I am so thankful for my diagnosis, initially I tried to convince them they were wrong because I had “seen bipolar on TV and I didn’t have it because I’m not up and down in the same day” but after logging my moods in an app my doctor showed me exactly how my moods and symptoms matched the diagnostic criteria and I was finally convinced.

I tried lots of medications, most of which didn’t work well for me, but I now have medication I can take on a PRN basis (as needed) if my mood starts to elevate. However, the main reason I now remain stable and in remission is through trigger-management (sometimes to an obsessive level). If I start to experience any symptoms I look back at my day and see what may have slipped. The important things for me to manage are: 7-9 hours of sleep a night, no more no less. A healthy balanced diet full of whole foods and not excessive in sugar, avoiding alcohol almost completely, stress-management and the most effective for me… exercise.

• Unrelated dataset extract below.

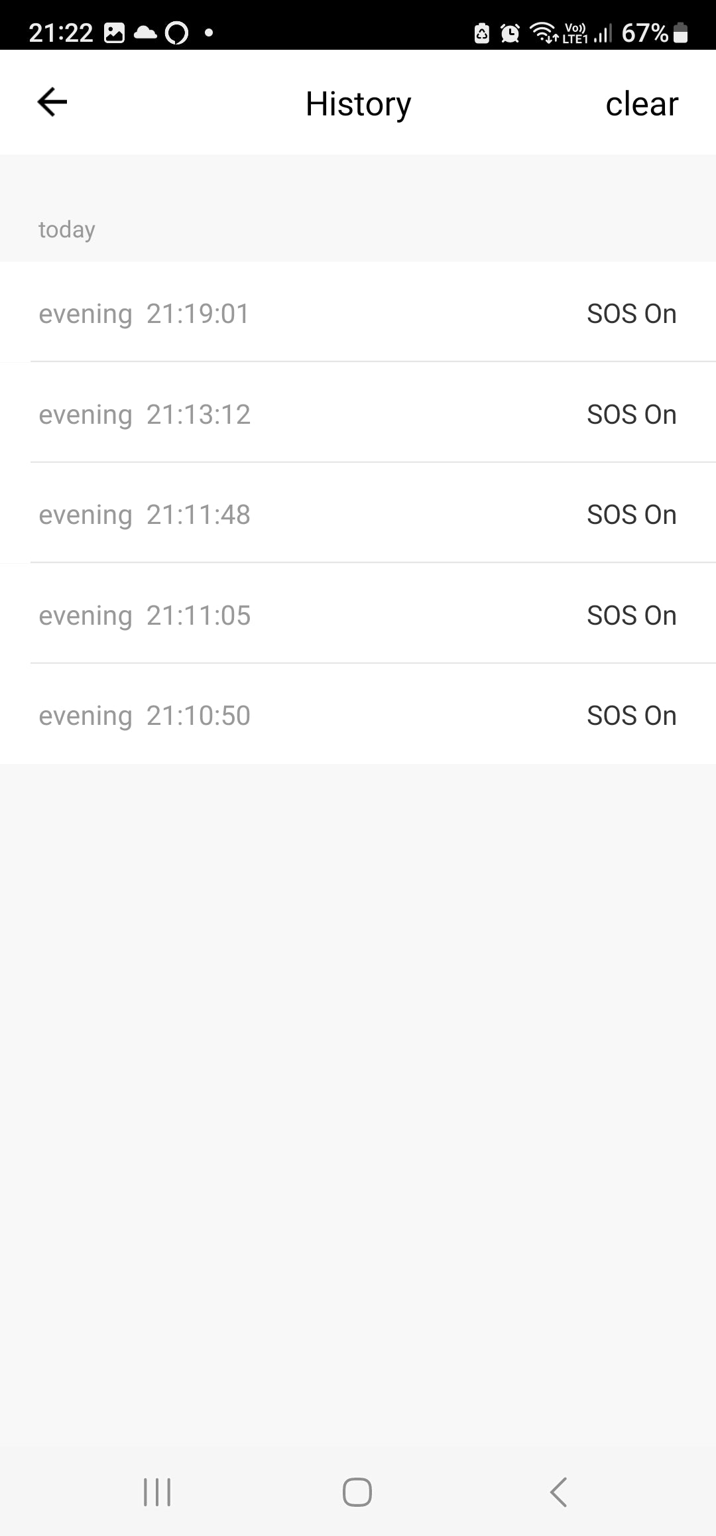This screenshot has height=1536, width=716.
Task: Tap the alarm clock status icon
Action: point(510,32)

After diagnosis I fell in love with weightlifting and a sport called CrossFit. It is the single best thing that got me where I am today. All I have to do is turn up and my coach is there for motivation, whether I was high or low he got it. It was an incredible way to expend my energy, the endorphins helped me when I was down and stability happened really quickly for me when I started training 5 days a week. At the start of CrossFit I was 18 stone and morbidly obese, 1 year down the line I was a healthy weight for my height and I had muscle! I now compete in CrossFit, weightlifting and I was on 'SAS Who Dares Wins' – frankly the toughest most gruelling TV show around – which aired in January 2020. 

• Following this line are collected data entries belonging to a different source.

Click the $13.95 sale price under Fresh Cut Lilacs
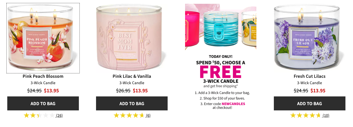 [318, 90]
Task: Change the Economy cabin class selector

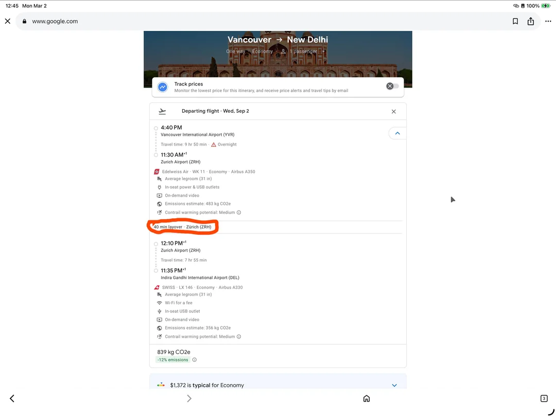Action: 263,51
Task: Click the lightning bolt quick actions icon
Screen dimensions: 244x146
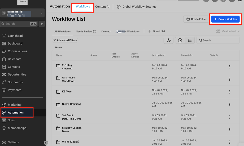Action: (42, 24)
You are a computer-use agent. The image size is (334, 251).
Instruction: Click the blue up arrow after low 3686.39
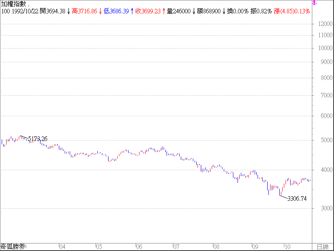pos(132,11)
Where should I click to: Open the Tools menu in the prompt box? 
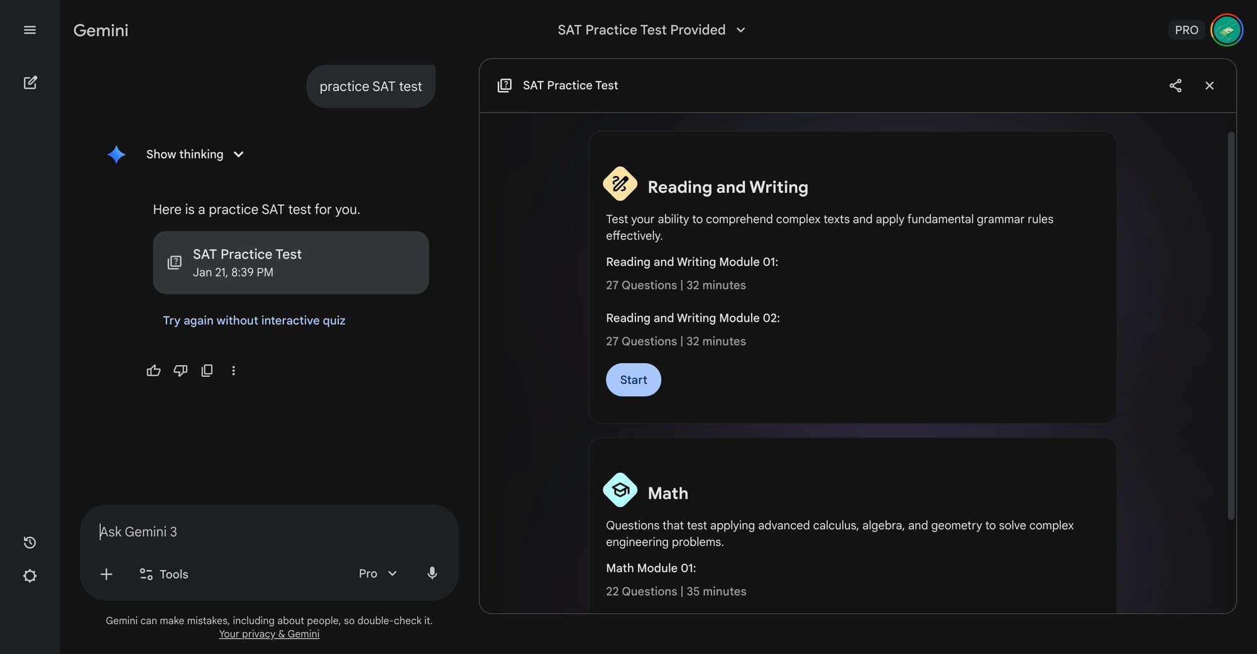click(x=164, y=574)
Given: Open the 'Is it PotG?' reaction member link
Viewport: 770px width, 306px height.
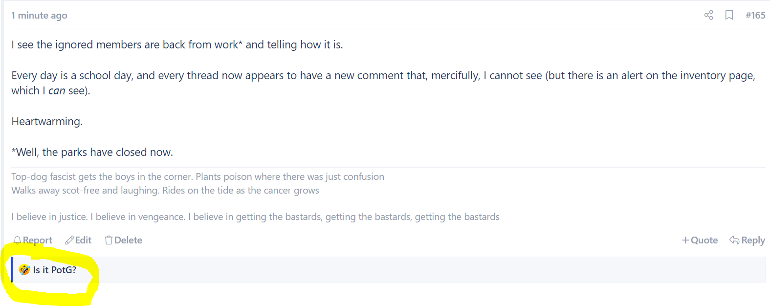Looking at the screenshot, I should coord(55,270).
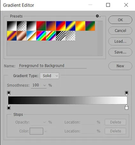Choose the Foreground to Transparent preset
The width and height of the screenshot is (135, 145).
point(22,26)
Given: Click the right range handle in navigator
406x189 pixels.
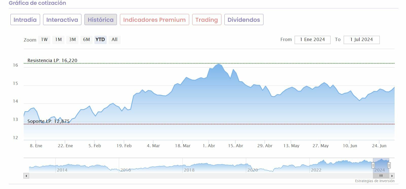Looking at the screenshot, I should 389,165.
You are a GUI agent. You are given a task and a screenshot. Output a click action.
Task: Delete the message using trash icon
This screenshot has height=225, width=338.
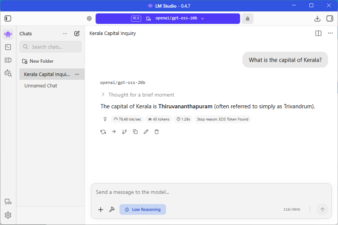tap(156, 132)
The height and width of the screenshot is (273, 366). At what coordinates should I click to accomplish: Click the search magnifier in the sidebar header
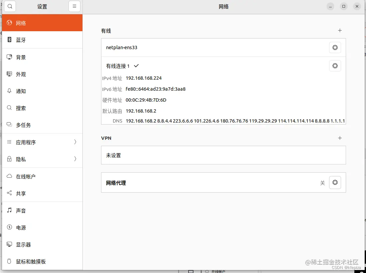tap(10, 6)

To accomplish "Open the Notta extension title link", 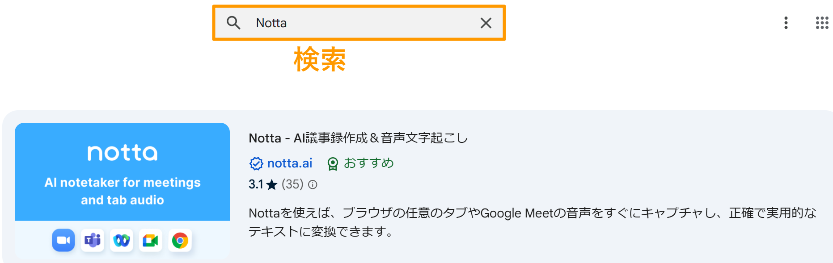I will tap(358, 138).
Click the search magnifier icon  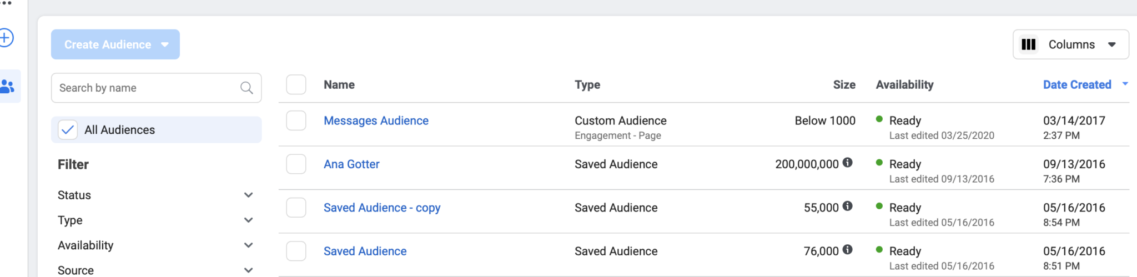tap(246, 88)
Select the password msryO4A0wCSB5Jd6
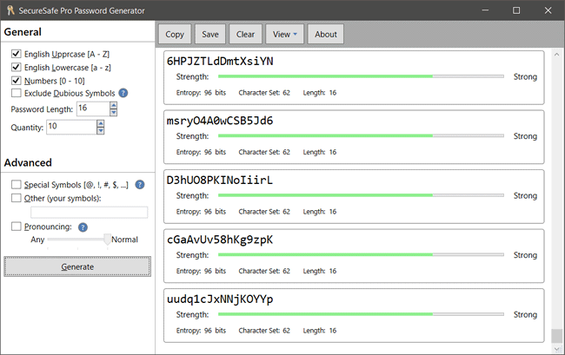565x355 pixels. [220, 121]
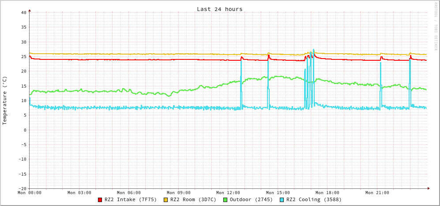This screenshot has height=206, width=440.
Task: Click the Temperature (°C) y-axis label
Action: point(5,100)
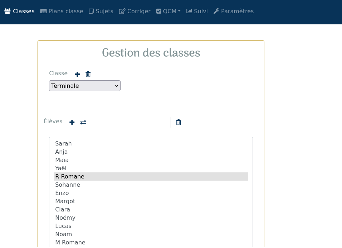Click the Classes people icon in navbar
Image resolution: width=342 pixels, height=248 pixels.
(8, 11)
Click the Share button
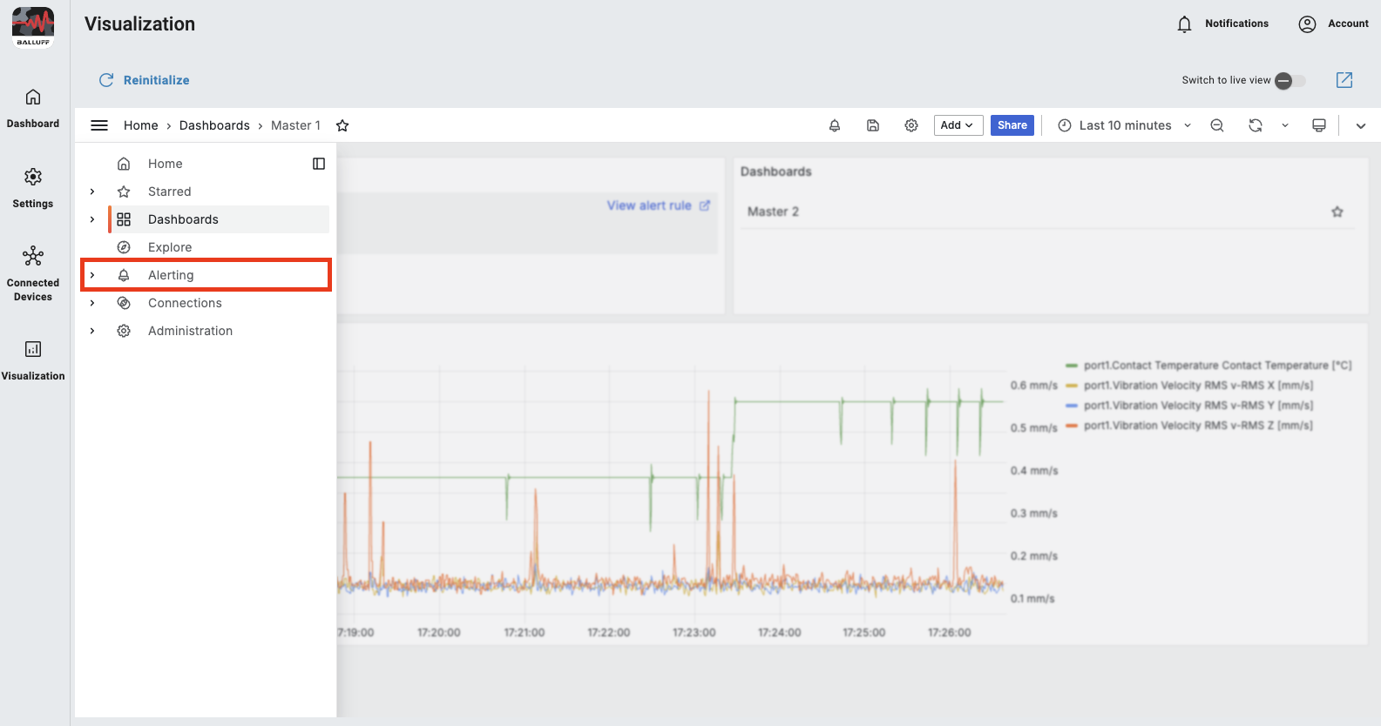Image resolution: width=1381 pixels, height=726 pixels. pos(1012,125)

I know, with bipolar disorder the military wouldn’t accept me (not that I wanted to join) but I saw it as a challenge and the TV show itself is the toughest mental and physical challenge I could think of and I wanted to test how far I had come, and whether I could maintain stability in an extreme environment. I carried 14 stone men up mountains multiple times over and didn’t give up, I fought an Ex-SAS operative in hand-to-hand combat, I jumped out of helicopters and speed boats, boarded ships from the sea using only a tiny wire ladder, abseiled down rock faces and backwards dived off piers entering the water head first. I see what I have been through as a lesson that I can take into my life and any challenges I face. I have been into the deepest darkest corners of my mind and I knew they couldn’t put me through anything worse than I had already been through, and I proved that. I hope that others may see my journey and know that stability and self-management is possible and that we can thrive, given the right tools and educating ourselves on our own condition. Bipolar UK told me when I called them, all distressed after just being diagnosed, that IT IS possible be “in remission” and find stability. They gave me hope, and I’m forever thankful for that, because without that phone call I wouldn’t be where I am today.